CVE-2026-21634 is a vulnerability identified in the UniFi Protect Application by Ubiquiti Inc, specifically affecting versions 6.1.79 and earlier. The flaw arises from an overflow condition in the application's discovery protocol, which is used for device and service detection within local networks. A malicious actor with access to the adjacent network segment can send crafted packets that overflow this protocol's buffer, causing the application to restart unexpectedly. This results in a denial-of-service (DoS) condition, impacting the availability of the UniFi Protect service. The vulnerability does not compromise confidentiality or integrity since it does not allow data leakage or unauthorized modification. The attack vector requires network adjacency, meaning the attacker must be on the same or a directly connected network segment, but no privileges or user interaction are necessary. The CVSS v3.1 base score is 6.5, reflecting a medium severity primarily due to the impact on availability and ease of exploitation. The vendor has addressed this issue in UniFi Protect Application version 6.2.72 and later, recommending users to update promptly. No public exploits have been reported, but the potential for service disruption in environments relying on UniFi Protect is significant, especially in surveillance and security monitoring contexts.

For European organizations, the primary impact of CVE-2026-21634 is the potential disruption of video surveillance and security monitoring services provided by the UniFi Protect Application. This can lead to temporary loss of video feeds, delayed incident detection, and reduced situational awareness, which may affect physical security operations. Critical infrastructure, government facilities, and enterprises relying on UniFi Protect for security monitoring could experience operational interruptions. Although the vulnerability does not expose sensitive data or allow unauthorized control, the denial-of-service effect can degrade trust in security systems and increase response times to physical security incidents. Organizations in sectors such as transportation, energy, healthcare, and public safety that deploy UniFi Protect devices are particularly at risk.

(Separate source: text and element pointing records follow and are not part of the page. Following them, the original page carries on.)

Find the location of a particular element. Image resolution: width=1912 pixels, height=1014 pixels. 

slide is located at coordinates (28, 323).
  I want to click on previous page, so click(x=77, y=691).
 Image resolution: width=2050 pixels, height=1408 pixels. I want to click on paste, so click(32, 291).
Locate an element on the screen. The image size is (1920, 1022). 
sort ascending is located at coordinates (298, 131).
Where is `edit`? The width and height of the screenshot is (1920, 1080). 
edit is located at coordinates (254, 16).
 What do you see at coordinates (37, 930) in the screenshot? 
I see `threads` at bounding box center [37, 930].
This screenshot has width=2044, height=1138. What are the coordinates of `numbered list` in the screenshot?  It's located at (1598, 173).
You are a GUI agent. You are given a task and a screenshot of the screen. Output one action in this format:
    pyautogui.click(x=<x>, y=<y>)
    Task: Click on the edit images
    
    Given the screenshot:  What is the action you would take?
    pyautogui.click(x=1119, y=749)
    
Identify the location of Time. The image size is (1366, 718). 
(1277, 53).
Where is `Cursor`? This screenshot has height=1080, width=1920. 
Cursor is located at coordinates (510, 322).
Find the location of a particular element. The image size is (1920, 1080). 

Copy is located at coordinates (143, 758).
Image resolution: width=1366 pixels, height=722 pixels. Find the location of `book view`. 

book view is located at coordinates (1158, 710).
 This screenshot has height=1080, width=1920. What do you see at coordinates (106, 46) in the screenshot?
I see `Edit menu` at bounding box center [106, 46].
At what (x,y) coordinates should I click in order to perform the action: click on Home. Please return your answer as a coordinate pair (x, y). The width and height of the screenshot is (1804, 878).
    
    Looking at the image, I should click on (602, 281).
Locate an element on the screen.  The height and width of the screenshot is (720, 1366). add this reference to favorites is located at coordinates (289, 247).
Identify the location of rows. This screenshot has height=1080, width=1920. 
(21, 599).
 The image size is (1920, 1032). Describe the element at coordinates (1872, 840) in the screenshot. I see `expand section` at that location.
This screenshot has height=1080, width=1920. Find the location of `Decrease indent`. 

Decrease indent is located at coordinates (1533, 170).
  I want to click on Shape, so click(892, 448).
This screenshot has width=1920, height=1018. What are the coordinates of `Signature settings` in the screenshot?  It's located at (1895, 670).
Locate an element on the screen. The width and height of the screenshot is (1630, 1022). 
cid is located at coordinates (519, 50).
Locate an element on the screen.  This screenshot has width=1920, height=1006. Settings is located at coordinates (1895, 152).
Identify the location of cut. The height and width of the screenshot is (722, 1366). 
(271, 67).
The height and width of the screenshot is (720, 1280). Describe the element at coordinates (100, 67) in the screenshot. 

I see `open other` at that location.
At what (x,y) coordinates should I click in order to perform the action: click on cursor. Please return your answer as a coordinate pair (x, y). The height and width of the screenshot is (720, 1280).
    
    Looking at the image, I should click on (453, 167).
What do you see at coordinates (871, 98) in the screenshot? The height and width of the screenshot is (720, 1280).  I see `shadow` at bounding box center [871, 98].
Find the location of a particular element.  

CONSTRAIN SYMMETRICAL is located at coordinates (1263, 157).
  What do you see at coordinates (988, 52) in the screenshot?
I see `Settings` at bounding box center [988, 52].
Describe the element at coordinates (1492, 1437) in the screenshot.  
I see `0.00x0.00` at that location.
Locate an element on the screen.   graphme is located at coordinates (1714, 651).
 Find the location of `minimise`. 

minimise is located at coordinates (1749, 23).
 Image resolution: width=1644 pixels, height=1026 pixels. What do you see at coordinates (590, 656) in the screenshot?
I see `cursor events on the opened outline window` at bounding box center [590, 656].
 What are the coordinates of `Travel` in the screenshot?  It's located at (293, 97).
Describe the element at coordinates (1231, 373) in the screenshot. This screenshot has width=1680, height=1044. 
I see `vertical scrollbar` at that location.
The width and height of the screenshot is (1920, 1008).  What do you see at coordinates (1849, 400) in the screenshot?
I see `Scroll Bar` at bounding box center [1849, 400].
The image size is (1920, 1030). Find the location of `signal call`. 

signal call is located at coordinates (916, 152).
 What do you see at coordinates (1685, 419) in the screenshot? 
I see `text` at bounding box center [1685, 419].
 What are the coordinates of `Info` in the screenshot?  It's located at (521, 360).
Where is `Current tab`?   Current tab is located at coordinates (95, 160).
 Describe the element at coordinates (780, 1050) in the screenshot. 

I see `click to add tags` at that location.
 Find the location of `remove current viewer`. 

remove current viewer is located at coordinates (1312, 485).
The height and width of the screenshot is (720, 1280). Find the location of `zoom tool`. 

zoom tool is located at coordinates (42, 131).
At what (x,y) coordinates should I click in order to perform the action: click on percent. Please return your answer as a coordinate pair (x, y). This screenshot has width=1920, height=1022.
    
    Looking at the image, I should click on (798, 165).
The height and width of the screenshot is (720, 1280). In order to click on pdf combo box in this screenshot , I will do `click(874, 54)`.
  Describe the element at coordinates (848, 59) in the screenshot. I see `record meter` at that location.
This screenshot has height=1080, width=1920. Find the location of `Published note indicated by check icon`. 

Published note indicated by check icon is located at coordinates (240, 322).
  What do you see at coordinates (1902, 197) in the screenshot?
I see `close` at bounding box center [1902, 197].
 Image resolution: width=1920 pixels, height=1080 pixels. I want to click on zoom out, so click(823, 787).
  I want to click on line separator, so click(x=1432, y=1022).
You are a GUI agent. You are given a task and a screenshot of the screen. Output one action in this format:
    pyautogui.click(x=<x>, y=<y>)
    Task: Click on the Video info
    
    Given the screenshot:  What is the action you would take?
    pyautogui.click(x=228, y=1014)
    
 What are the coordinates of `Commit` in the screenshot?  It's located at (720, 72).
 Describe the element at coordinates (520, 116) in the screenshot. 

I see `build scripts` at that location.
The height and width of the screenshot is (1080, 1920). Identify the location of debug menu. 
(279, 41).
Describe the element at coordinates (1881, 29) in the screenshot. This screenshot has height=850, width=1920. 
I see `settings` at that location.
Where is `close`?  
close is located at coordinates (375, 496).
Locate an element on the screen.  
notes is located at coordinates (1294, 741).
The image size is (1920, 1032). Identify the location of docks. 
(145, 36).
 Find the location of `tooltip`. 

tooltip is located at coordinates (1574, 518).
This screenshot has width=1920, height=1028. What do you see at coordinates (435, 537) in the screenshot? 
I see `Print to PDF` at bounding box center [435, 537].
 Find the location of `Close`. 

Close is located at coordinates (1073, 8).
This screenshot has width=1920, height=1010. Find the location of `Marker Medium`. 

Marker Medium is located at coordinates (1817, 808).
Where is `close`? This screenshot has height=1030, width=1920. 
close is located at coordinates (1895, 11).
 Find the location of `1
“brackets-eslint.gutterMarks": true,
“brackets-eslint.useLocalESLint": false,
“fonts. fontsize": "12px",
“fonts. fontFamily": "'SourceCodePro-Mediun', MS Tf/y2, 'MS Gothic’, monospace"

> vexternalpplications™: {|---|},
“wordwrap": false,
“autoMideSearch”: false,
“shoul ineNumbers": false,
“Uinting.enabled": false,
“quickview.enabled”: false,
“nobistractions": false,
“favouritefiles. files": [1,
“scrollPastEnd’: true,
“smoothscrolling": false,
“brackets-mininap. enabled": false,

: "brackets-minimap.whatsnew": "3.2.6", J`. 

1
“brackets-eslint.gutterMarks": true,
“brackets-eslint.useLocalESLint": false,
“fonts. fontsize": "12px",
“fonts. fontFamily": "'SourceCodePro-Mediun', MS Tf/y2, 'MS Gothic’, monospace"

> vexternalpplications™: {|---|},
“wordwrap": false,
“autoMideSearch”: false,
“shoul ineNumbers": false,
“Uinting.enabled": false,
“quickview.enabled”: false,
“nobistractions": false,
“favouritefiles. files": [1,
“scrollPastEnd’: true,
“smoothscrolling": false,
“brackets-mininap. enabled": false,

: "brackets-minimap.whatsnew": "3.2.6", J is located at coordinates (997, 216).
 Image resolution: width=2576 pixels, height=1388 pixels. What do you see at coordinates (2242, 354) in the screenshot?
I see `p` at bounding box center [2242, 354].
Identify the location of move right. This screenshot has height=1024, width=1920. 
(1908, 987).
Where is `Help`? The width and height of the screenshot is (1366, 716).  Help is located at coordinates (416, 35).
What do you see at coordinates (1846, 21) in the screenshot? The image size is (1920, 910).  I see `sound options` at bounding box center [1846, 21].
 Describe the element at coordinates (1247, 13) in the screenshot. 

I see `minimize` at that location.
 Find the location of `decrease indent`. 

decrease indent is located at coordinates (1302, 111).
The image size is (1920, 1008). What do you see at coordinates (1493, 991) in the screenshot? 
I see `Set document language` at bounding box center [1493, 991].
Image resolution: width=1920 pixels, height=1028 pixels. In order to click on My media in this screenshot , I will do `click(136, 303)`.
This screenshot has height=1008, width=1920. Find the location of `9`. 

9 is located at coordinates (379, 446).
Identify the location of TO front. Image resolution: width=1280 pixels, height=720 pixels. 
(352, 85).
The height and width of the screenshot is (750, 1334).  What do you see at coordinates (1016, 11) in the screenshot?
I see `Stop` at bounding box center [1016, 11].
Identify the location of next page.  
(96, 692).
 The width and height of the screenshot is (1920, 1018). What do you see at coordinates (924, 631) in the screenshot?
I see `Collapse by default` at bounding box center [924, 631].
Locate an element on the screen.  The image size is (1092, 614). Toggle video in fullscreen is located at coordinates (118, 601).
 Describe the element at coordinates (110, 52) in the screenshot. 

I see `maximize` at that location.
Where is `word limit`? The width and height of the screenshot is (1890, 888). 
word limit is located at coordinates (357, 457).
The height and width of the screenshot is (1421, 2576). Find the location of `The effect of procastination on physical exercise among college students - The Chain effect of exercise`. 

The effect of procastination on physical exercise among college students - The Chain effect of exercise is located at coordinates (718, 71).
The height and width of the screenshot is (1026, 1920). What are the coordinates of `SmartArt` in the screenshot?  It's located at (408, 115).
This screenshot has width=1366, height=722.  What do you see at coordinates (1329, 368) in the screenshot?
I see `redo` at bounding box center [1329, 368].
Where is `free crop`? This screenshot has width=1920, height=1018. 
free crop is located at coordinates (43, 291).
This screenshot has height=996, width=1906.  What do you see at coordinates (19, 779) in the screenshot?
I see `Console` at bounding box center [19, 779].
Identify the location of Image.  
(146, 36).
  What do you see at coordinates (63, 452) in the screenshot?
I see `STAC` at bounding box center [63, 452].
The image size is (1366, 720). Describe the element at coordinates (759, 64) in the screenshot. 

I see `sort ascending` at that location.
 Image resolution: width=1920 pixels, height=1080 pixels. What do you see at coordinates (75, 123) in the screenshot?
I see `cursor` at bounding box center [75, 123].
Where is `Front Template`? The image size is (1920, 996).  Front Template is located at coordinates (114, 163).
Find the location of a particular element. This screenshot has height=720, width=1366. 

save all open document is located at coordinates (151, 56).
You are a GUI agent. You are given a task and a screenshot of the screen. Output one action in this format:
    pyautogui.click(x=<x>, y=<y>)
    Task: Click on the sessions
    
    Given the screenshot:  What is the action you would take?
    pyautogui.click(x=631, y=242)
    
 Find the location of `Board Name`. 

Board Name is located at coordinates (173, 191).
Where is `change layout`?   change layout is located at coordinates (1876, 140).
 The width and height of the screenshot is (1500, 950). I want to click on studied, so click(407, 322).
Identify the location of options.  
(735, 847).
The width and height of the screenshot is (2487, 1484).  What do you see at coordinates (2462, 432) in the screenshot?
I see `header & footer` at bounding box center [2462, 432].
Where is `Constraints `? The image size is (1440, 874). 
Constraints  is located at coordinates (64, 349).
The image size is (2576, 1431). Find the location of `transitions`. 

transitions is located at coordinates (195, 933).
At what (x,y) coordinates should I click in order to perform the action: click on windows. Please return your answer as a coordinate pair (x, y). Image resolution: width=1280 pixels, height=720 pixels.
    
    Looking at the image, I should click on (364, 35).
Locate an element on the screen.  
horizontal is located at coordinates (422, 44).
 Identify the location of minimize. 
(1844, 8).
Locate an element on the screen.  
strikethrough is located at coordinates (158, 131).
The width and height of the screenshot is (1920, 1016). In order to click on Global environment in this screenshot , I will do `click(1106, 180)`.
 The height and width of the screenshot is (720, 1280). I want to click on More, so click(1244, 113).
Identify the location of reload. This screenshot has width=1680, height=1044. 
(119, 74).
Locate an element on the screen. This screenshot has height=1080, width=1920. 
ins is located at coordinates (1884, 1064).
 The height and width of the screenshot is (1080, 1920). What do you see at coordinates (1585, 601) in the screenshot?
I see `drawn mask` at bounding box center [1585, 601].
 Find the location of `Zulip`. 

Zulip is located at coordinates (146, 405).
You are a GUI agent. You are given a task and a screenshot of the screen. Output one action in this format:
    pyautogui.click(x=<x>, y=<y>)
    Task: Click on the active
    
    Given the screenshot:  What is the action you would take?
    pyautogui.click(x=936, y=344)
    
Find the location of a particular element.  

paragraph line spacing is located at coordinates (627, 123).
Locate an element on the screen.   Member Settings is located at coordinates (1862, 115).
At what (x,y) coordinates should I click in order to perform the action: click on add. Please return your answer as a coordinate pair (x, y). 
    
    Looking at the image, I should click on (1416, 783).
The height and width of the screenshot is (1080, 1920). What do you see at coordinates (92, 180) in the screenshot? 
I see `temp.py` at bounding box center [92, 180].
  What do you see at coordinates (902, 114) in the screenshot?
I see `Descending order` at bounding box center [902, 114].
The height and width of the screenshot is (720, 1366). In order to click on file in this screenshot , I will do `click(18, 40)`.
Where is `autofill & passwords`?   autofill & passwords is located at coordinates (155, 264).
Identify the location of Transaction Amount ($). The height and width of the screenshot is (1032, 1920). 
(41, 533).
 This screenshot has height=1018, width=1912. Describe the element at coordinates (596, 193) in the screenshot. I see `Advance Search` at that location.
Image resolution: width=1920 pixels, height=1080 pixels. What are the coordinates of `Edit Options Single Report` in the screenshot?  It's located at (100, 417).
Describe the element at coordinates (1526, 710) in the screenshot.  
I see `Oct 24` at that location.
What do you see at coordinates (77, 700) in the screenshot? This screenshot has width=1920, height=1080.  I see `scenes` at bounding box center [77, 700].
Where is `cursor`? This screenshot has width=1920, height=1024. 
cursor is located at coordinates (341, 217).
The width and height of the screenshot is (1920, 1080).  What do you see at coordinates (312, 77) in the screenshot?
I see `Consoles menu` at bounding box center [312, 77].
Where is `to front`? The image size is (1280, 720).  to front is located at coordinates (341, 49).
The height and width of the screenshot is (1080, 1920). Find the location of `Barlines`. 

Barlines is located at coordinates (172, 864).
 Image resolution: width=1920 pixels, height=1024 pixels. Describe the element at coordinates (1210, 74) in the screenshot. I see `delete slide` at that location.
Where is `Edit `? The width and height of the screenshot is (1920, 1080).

The requirement for network adjacency limits remote exploitation but does not eliminate risk in environments where network segmentation is weak or where attackers can gain local network access through compromised devices or insider threats.

European organizations should immediately upgrade the UniFi Protect Application to version 6.2.72 or later to remediate this vulnerability. Beyond patching, network segmentation should be enforced to restrict access to the UniFi Protect discovery protocol to trusted devices only, minimizing the attack surface. Implement strict access controls and monitoring on local networks to detect anomalous traffic patterns indicative of discovery protocol abuse. Employ network intrusion detection systems (NIDS) capable of identifying malformed packets targeting the discovery protocol. Regularly audit and update firmware and software of all UniFi devices to ensure they are not running vulnerable versions. Additionally, consider isolating surveillance systems on dedicated VLANs with limited access to reduce the risk of lateral movement by attackers. Incident response plans should include procedures for rapid restoration of UniFi Protect services in case of disruption.